Сама Пенни пока что, впрочем, приносить пользу не особо рвётся. Когда другие молодые зовут с собой для какого-нибудь дикого промысла, тупой бытовой работы или глупой игры, Пенни отнекивается, и тогда её на удивление мирно оставляют в покое – ну не хочешь так не хочешь. Вот если сам Штырь говорит или белобрысый Марр, тут она не решается отказаться. Пластает какие-нибудь корешки, драит с песком сиротские миски, помогает чистить озёрный улов, стараясь не кривиться от отвращения, перетряхивает налёжанные спальники.
* * *
Костлявый Ёна, узколицый, загаром почти в масть луковой шелухе – всё ещё частенько вертится поблизости. Ну хотя бы уже не так пристально пасёт, как в первые дни, и то легче. Однажды принёс почти целиком поспевших мелких земляничных ягод, нанизанных на длинный травяной стебелёк, чтобы не смялись в горсти. Пенни ягод не взяла – ещё чего потом ждать от неё будет за эти ягоды. Нет уж, нашёл дуру. Ёна отошёл озадаченный, вручил угощение пробегавшей мимо ребячьей шайке.

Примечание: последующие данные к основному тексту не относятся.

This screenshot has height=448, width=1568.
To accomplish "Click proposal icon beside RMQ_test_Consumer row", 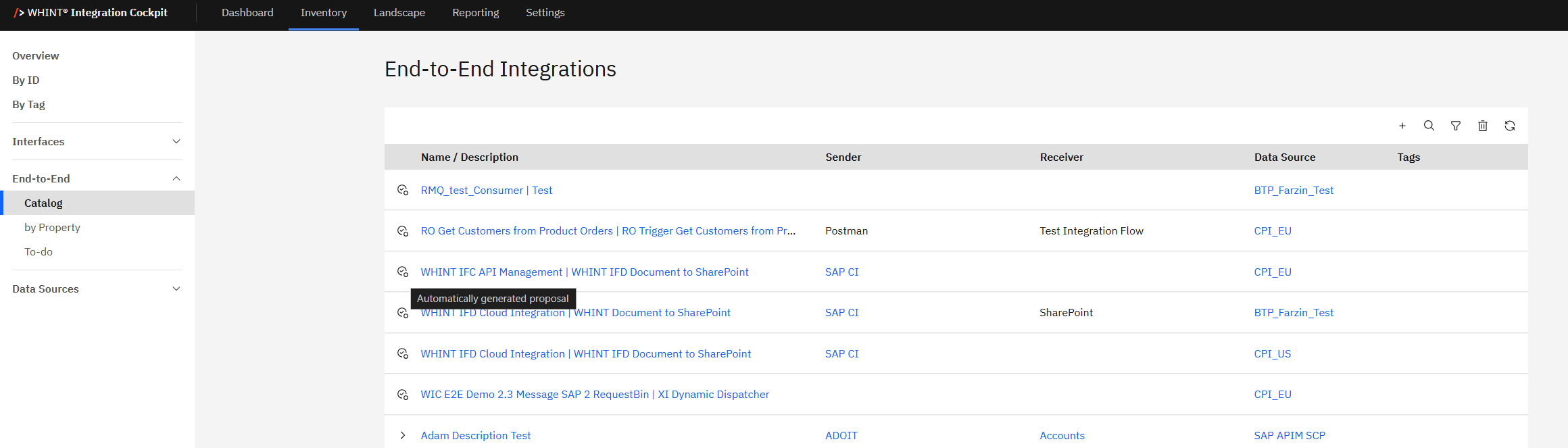I will pos(403,191).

Сегодня Пенни как раз закончила с мытьём мисок после «людского» обеда. Думает отсидеться немного в Зелёном доме за своей занавеской, не попадаясь на глаза Марру или старшакам, а то им ведь дело недолгое – найдут занятие для шатающегося без дела новичка. Ага, отсидеться, не тут-то было! Ёна просовывает ушастую башку за входной брезентовый клапан:
– Уортон, идём скоренько, Скабс хрыка сыскавши, аккурат с цветочками!
Пенелопа знает, что от входа её не видно. Должно быть, нюхом чует, что она здесь.

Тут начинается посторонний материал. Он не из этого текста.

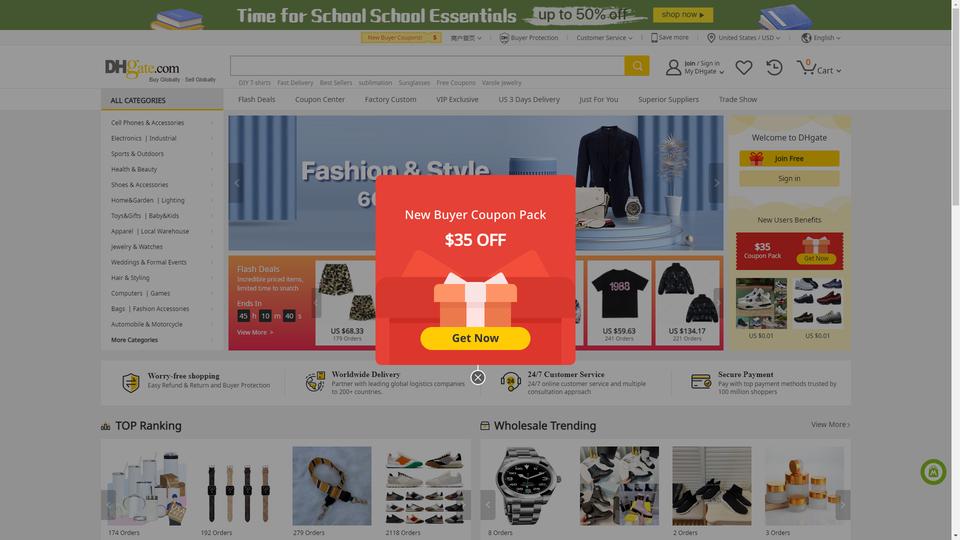Open the Coupon Center tab
Viewport: 960px width, 540px height.
click(x=320, y=99)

Про хрык она слышит впервые. Не то чтобы Пенни было вовсе не любопытно, но уж не настолько, чтобы вылезать из своего убежища.
– Не… я тут посижу.
Ёна мнётся, не уходит.
– Нынче на кошачьем посту старшаки вздыхали, мол, прибыточек-то всё отмороженный ходит, ровно не свой. Битый крепко, то ли что. А я тогда говорю: кто из нас тут не битый в хлюст?.. разве что маленькие. Ты это…
Пенни выходит, сердясь. Пристал тоже, не отвяжешься. Сходить посмотреть краем глаза на этот их хрык, что ещё за чудо света – да и улизнуть потом. Проще будет.
* * *
На крепком озёрном берегу зарастает молодым лесом давняя гарь.
Возле приземистого кусточка с невзрачными бледными цветами на тёмной зелени собрались почти все костлявые Зелёного дома, да ещё кое-кто из Жабьего. Улыбаются, будто у них там оказался по меньшей мере мешок золота.
Перед самым кустом сидит Скабс – на голове как обычно подвязана какая-то бабья цветастая косынка, глаза прикрыты, поперёк колен – выгнутый орчий нож-хорунш. Покачивается взад-вперёд, мурлычет без слов песенку.
– Скабс у нас знатно травничает, – говорит Ёна тихонько. – Он всему сам у Тиса выучился, а тот от родителя перенял, от Грома Штырь-Печени. Скабс даже с хрыком ладит! Ни разочка ещё не было, чтоб запоровши.
Вскоре Скабс открывает глаза. Срезает с куста тёмный листочек, мнёт его пальцами, подносит к своему носу… оборачивается, процветая такой улыбкой, что кажется Пенни даже более трёхнутым, чем обычно.
– Хрык-душистый, – произносит Скабс так, будто отвечает Пенни на неспрошенное. – Злой, но добрый. Старшак сам говорил. Сердит в нём дух сидит, но теперь хорошо можно взять. В пору. Потом ещё только под Волчью луну можно будет, но тогда уж не для дела, а так – баловаться.
– Дух? – хмыкает Пенни.
– Отвечаю, – говорит Ёна. – Вон хоть у нэннэчи Магды спросишь. Она учёная, она почти то же говорила.
– По-людски хрыкова духа зовут Алкалоид, – подтверждает Скабс.
– Ну и зачем он нужен, этот хрык?
В это время Скабс передаёт размятый листочек, чтобы все в очередь его понюхали.